今まで榊くんや真野さんと関わらないように頑張って来たのにまだ足りないのかと、そう考えると落ち込まずにはいられなかった。
「それならなんで……」
「同じだったと思うんです」
「……同じ? 何が?」
「私はティモでバイトをしていたので先輩が坂井の姿である事も知っていましたし、私が最初に先輩を好きになったのは坂井からなんです。でも結衣先輩は坂井先輩だけじゃなくて、榊先輩の方も好きになったじゃないですか。正直私だったら榊先輩の事を好きになっていた自信がありません」
「おい、結衣を慰めるのに大きく傷ついてる人間がいるんだけど」
「なので、榊先輩を好きになった結衣先輩を私は尊敬します。色々と問題行動はありましたけど、仮に私が結衣先輩と同じ立場だたとしたら、私も結衣先輩と全く同じ行動をとっていてもおかしくないなと思ったんです」
……ん? 尊敬する?
あれ、今って私を許さないって話をしてたんじゃなかった? いつの間にか話がすり替わってるような……。
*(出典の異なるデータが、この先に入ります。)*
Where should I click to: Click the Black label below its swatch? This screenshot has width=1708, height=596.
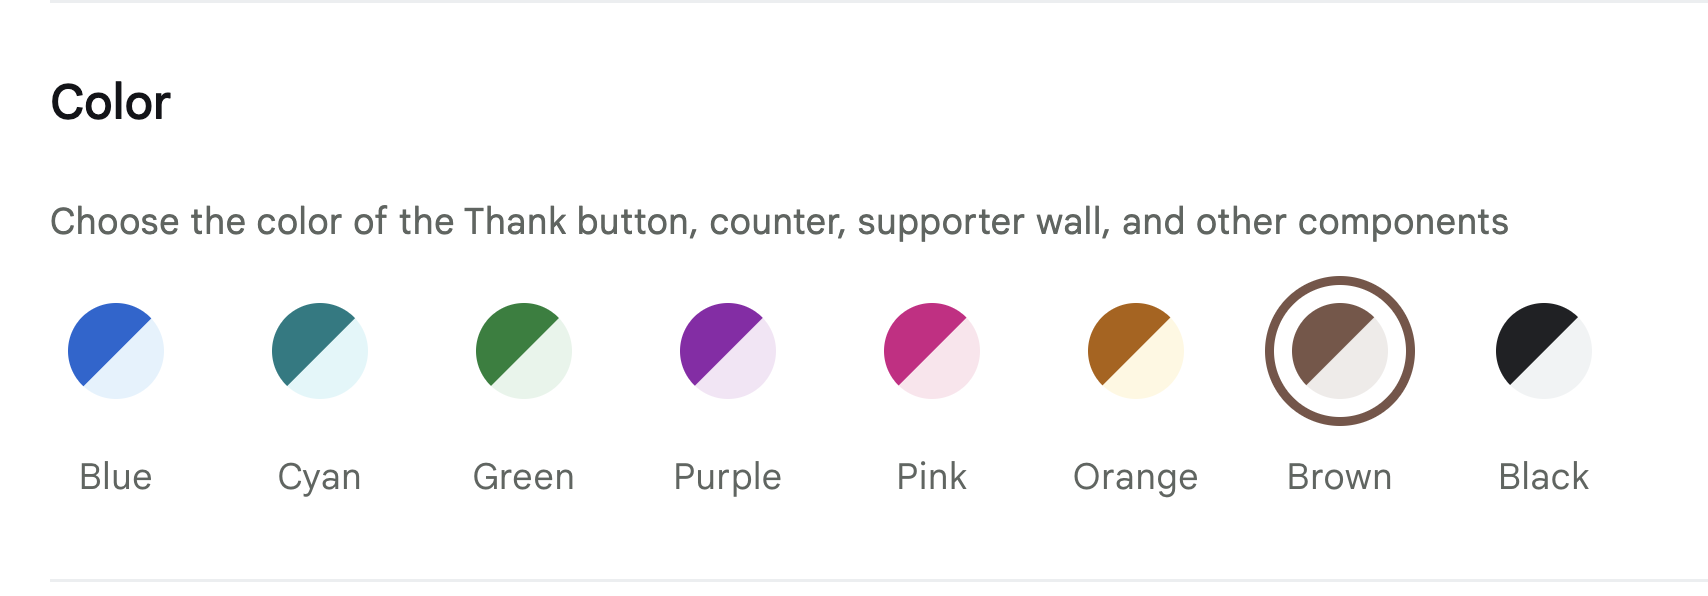[1543, 476]
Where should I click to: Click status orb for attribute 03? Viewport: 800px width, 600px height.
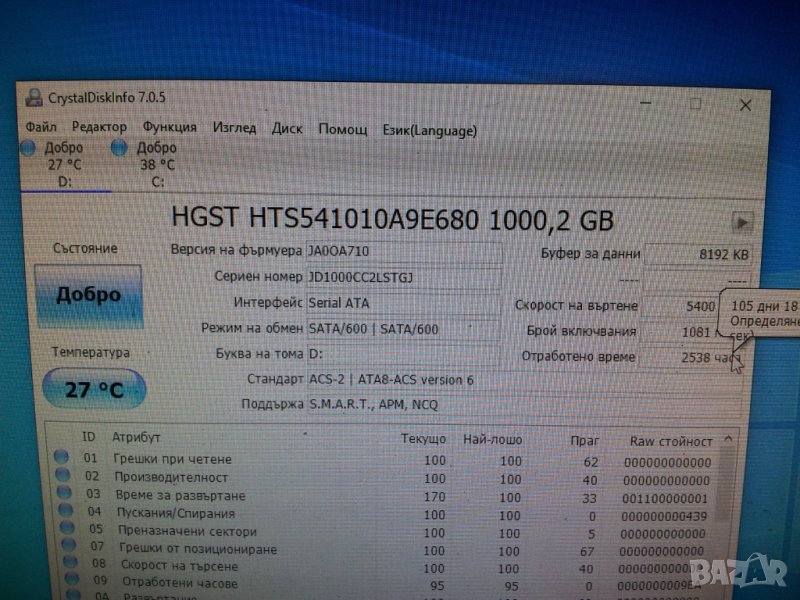point(62,495)
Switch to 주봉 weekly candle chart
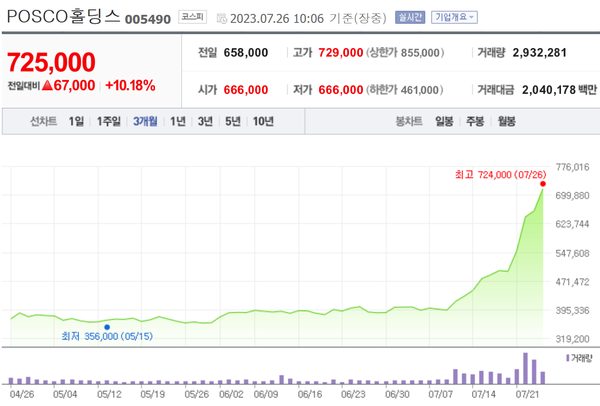600x406 pixels. [475, 122]
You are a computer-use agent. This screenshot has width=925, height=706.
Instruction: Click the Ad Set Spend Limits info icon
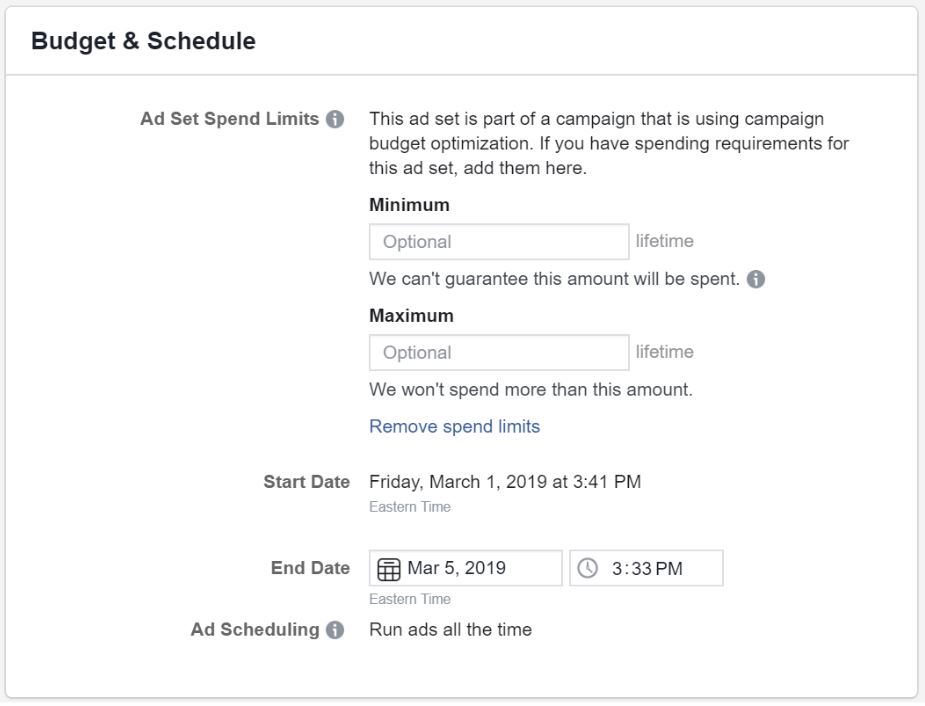pyautogui.click(x=335, y=119)
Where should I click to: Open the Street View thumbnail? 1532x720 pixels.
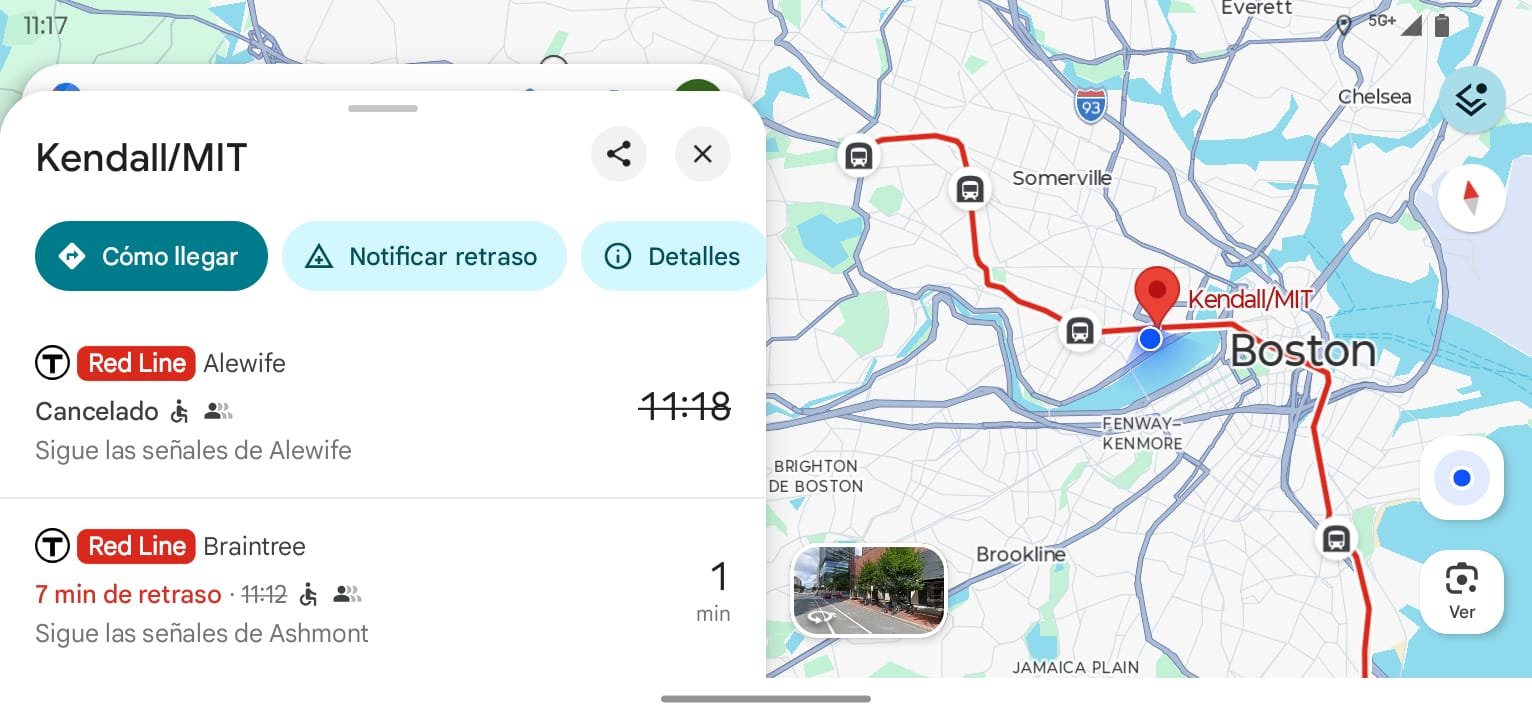click(x=868, y=590)
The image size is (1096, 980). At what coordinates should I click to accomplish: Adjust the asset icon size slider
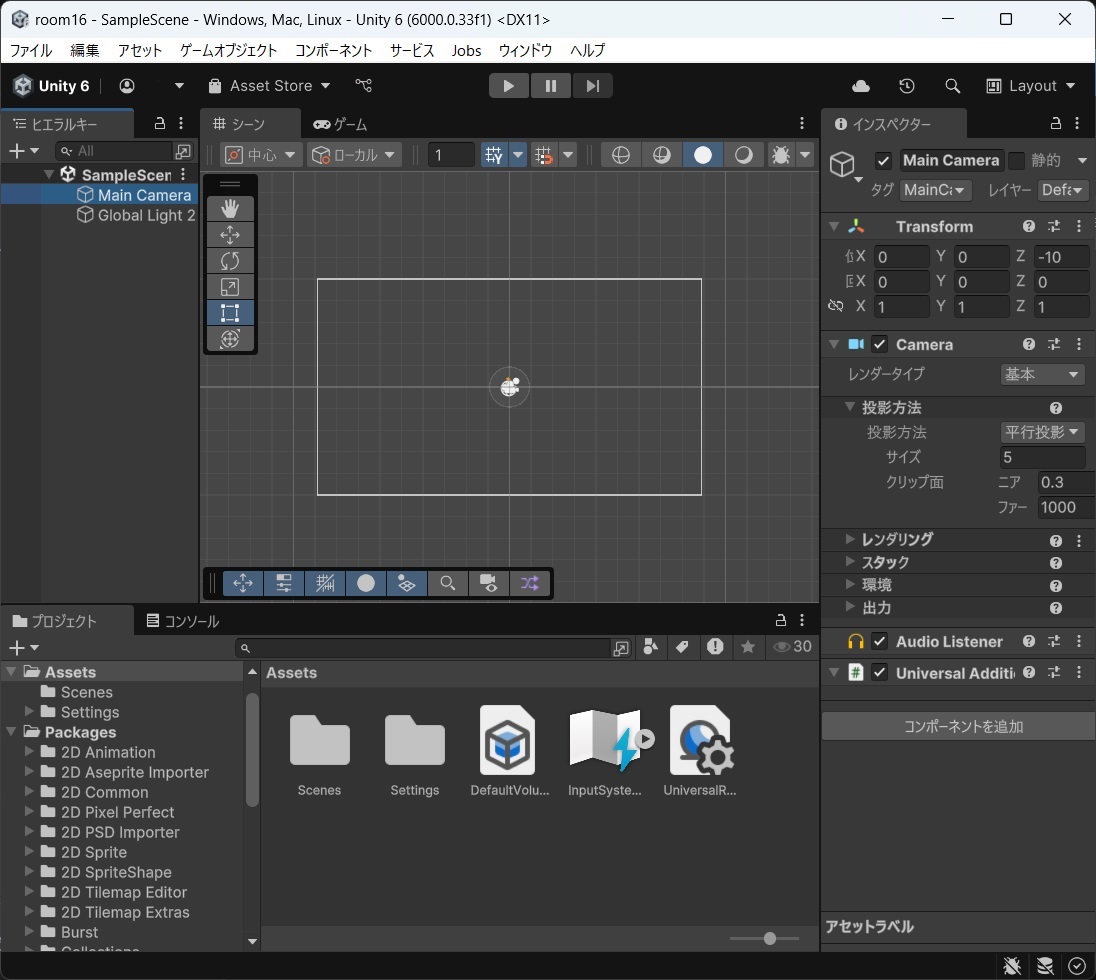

「だから結衣先輩。自分を責めないでください。結衣先輩が誠実な人だって事はもう十分伝わりました。私から先輩に関わるなと言っておきながらこんな事を言うのもおかしいのですが、これからは私たちと、仲良くしてください。そしてずっと一緒にいてください」
真野さんの言葉を聞いた私は返す言葉も見当たらず、ただ立ち尽くしていた。
真野さんは私の事を、許した訳ではない、と言っていた。
しかし、私は真野さんに許されたのだと、自分の誠意が伝わったのだという事を理解して立ち尽くしながら涙が溢れた。
「え、ちょっと結衣先輩⁉︎」
「うわ。水菜が結衣先輩の事泣かした。先輩泣かす後輩、怖い」
「いや別に悪口とか言って泣かせたわけじゃないしね⁉︎ というかシレっと史織も結衣先輩の事、結衣先輩って名前で呼んでるし⁉︎」
真野さんたちの楽しそうな光景を見て、私の涙は一層溢れ出した。
これからは私も、綺麗でかけがえのないこの光景の中に混ざってもいいのだと。邪魔では無いのだと考えると尚更涙は溢れ出した。
「お、おい結衣。水菜から名前で呼ばれたのそんなに嫌だったのか?」
「ま、まさかのそこ⁉︎ やっぱり後輩風情が先輩を名前呼びなんて厚かましいしうざいだけですよね……」
「ウザくなんかないよ。本当に嬉しい。私も真野さんの事、水菜さんって呼ぶね」
私がそう言うと水菜さんは目を潤ませながら、はいっ‼︎ と嬉しそうに返事をしたのだった。